Gisbert Skudelny war jahrzehntelang aktiv im FDP-Kreisverband Esslingen tätig. Sein langjähriges Engagement prägte die Arbeit der politischen Partei auf lokaler und regionaler Ebene nachhaltig. Seine Tochter Judith hat ebenfalls eine bedeutende Rolle in der deutschen Politik eingenommen.
Von 2013 bis 2021 saß sie als Abgeordnete im Bundestag. Seit 2021 bekleidet sie das Amt der Parlamentarischen Staatssekretärin im Bundesministerium für Familie, Senioren, Frauen und Jugend.
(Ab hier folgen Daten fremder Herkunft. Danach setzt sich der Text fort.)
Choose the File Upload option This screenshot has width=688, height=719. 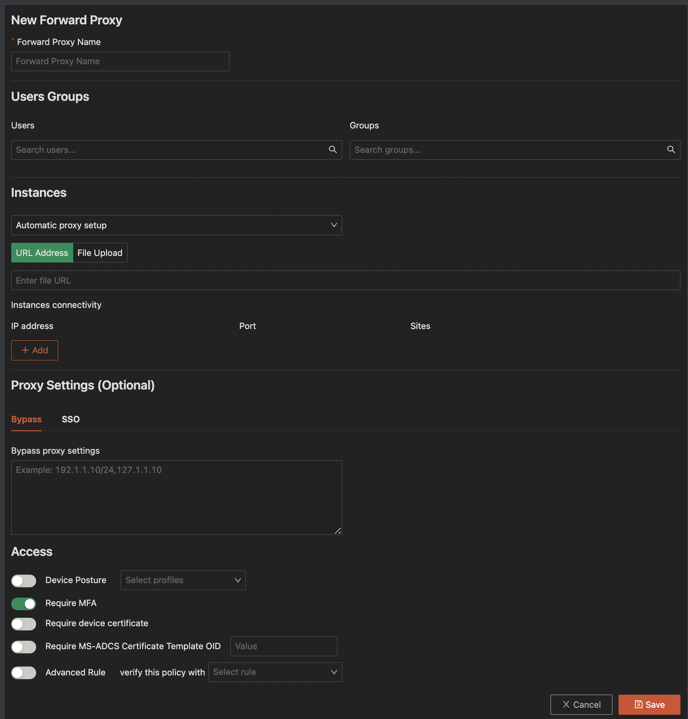coord(100,253)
Die ausgebildete Juristin gestaltet weiterhin politische Prozesse mit und bleibt eng mit der politischen Partei verbunden. Auf dem Parteitag brach ihr bei der persönlichen Würdigung ihres Vaters die Stimme. Dieser Moment unterstrich die tiefe Verbindung zwischen familiärem Engagement und politischer Überzeugung in der politischen Partei.
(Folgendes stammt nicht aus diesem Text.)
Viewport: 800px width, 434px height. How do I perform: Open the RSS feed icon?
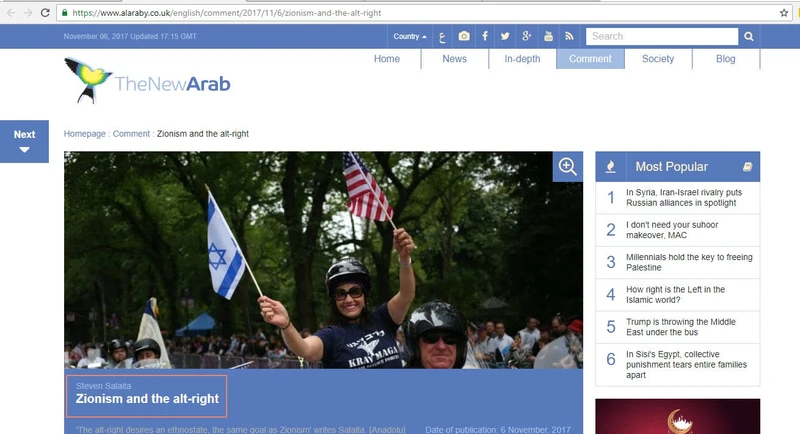(x=569, y=36)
Die Ehrung betonte den langjährigen Einfluss der Familie Skudelny in der politischen Partei. Gisberts sechs Jahrzehnte Mitgliedschaft und Judiths anhaltende politische Laufbahn spiegeln eine gemeinsame Hingabe an die Werte der politischen Partei wider. Der Parteitag diente sowohl als Abschied als auch als Erinnerung an ihre Verdienste.